-------- Records provided --------

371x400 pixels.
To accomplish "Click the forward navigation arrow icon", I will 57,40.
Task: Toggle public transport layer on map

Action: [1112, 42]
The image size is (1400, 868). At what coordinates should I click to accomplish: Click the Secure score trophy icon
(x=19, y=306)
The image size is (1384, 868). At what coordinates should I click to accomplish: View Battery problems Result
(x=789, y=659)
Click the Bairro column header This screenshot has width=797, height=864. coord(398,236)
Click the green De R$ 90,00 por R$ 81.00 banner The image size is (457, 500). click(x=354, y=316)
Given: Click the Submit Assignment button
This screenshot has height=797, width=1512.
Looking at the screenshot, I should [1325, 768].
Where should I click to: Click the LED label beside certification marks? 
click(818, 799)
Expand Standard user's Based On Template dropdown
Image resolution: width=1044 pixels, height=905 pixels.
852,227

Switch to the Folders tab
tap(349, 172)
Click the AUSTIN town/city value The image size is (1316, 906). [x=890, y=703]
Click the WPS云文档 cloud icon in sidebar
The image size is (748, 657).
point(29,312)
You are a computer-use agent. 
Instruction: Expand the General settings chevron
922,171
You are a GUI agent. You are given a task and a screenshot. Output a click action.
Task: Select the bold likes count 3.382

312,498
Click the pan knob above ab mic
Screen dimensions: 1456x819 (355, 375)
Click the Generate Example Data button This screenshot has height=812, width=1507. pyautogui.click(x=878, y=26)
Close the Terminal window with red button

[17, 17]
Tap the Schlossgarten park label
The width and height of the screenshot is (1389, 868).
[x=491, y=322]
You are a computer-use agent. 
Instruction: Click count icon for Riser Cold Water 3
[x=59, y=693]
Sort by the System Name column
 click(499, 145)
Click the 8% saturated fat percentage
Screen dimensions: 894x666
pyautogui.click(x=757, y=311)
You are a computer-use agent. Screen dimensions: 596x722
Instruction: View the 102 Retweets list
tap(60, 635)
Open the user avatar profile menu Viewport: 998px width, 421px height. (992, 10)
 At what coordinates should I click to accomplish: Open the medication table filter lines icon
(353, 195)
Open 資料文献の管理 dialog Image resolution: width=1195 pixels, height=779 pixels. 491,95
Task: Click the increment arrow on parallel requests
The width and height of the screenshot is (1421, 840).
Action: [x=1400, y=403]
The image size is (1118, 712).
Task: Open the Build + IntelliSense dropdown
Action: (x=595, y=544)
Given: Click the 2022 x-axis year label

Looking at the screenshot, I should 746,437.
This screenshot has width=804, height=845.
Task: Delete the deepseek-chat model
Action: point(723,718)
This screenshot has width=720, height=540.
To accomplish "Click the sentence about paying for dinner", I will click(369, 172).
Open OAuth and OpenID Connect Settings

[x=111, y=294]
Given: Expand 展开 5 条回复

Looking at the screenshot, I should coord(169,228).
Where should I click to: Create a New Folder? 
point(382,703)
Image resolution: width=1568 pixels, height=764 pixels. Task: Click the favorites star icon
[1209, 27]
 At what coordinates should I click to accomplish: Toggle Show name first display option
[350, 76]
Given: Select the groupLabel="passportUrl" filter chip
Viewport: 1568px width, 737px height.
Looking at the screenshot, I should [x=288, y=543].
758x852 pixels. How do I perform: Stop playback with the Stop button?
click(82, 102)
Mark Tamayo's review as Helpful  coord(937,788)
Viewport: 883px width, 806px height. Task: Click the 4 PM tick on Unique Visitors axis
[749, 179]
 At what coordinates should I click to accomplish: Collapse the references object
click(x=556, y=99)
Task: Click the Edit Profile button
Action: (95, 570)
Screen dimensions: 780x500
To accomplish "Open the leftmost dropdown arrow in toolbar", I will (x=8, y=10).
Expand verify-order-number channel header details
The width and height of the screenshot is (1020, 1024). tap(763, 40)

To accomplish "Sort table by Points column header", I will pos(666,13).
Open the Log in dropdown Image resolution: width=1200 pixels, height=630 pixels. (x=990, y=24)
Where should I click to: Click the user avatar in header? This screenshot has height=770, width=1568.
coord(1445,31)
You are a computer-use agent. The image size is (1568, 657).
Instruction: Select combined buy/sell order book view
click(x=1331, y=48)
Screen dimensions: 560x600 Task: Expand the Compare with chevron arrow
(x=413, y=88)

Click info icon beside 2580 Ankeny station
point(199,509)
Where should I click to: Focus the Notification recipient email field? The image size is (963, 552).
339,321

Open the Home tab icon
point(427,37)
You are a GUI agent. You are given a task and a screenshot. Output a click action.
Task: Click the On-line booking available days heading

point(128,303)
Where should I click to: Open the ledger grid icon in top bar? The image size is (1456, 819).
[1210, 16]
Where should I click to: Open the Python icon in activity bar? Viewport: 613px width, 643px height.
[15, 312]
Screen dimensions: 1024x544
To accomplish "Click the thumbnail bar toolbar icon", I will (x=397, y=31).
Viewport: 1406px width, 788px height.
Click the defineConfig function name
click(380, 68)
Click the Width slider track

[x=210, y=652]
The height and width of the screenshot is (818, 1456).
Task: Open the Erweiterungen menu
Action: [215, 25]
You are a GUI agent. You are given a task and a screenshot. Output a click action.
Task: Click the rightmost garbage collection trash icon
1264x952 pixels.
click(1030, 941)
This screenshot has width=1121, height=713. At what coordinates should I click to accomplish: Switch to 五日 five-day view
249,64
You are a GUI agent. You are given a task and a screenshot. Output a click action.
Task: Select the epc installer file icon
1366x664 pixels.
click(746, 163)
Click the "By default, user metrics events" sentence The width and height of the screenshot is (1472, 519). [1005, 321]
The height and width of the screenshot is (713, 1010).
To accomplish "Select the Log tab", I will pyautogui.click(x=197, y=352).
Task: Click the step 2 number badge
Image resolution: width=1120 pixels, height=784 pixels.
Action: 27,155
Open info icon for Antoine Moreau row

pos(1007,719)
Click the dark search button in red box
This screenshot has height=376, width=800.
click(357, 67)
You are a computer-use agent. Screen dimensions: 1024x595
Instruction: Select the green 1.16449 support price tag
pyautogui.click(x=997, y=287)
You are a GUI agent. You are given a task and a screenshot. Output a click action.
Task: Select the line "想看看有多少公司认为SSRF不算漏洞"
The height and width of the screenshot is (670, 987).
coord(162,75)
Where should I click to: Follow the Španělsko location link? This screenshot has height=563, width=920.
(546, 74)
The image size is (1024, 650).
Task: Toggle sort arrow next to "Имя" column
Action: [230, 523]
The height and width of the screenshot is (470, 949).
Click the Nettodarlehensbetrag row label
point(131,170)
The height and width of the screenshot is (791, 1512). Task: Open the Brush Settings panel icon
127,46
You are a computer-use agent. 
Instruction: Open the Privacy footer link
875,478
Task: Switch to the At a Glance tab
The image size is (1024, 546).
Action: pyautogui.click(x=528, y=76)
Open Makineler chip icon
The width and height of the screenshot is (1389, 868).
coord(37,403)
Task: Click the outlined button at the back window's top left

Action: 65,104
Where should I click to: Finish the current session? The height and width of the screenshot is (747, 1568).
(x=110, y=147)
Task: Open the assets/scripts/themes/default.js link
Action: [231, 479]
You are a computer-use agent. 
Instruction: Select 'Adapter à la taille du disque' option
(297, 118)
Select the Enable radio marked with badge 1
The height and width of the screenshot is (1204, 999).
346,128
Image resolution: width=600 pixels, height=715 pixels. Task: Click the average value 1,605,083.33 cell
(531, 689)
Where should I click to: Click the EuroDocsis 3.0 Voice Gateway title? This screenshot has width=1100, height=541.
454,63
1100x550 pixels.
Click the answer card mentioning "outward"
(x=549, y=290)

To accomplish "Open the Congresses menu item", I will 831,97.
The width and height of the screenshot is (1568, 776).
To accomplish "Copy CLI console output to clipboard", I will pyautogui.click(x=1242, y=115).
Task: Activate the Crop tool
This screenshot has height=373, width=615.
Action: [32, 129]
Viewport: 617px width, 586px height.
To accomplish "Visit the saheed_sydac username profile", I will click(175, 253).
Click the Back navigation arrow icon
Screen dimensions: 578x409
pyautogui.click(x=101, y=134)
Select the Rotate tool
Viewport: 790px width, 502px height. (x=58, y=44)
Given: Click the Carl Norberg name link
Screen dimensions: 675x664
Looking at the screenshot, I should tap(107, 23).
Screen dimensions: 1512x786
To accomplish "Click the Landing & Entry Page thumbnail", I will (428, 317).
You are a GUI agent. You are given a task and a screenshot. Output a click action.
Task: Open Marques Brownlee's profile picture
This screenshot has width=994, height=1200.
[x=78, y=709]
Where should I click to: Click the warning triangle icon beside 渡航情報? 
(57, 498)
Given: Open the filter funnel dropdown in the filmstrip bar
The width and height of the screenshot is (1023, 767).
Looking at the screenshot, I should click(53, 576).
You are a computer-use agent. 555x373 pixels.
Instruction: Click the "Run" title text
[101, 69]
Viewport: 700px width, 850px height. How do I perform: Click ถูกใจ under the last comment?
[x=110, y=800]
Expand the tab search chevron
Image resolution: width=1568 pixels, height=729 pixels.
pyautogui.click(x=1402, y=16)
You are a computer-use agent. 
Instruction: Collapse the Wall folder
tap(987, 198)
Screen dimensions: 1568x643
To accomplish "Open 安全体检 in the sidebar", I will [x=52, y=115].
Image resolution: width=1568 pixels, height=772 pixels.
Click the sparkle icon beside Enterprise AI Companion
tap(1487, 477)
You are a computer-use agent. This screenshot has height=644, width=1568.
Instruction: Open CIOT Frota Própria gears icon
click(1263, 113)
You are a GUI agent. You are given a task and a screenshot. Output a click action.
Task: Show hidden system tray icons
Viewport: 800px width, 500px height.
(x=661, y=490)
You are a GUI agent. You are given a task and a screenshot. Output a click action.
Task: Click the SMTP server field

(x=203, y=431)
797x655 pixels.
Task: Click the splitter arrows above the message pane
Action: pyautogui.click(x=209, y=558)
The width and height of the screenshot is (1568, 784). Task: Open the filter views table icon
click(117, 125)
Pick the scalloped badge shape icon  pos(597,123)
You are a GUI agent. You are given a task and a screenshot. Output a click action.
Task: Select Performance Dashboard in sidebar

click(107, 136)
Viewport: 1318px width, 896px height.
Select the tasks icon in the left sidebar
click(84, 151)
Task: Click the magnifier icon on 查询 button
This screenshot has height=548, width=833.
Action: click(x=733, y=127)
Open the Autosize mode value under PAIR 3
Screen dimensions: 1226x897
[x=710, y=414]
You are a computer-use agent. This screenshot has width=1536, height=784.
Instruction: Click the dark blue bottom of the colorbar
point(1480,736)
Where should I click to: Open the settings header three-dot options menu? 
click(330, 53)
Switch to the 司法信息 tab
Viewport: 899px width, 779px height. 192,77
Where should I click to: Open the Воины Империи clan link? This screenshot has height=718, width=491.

--------

Work instructions =
Starting at the line that contains "Given: Select the" and ending after the line that contains "coord(1445,31)", write those lines out again with "dropdown" switched to "menu" and nothing else changed.

Solution =
Given: Select the groupLabel="passportUrl" filter chip
Viewport: 1568px width, 737px height.
Looking at the screenshot, I should [x=288, y=543].
758x852 pixels. How do I perform: Stop playback with the Stop button?
click(82, 102)
Mark Tamayo's review as Helpful  coord(937,788)
Viewport: 883px width, 806px height. Task: Click the 4 PM tick on Unique Visitors axis
[749, 179]
 At what coordinates should I click to accomplish: Collapse the references object
click(x=556, y=99)
Task: Click the Edit Profile button
Action: (95, 570)
Screen dimensions: 780x500
To accomplish "Open the leftmost menu arrow in toolbar", I will (x=8, y=10).
Expand verify-order-number channel header details
The width and height of the screenshot is (1020, 1024). tap(763, 40)

To accomplish "Sort table by Points column header", I will pos(666,13).
Open the Log in menu Image resolution: width=1200 pixels, height=630 pixels. (x=990, y=24)
Where should I click to: Click the user avatar in header? This screenshot has height=770, width=1568.
coord(1445,31)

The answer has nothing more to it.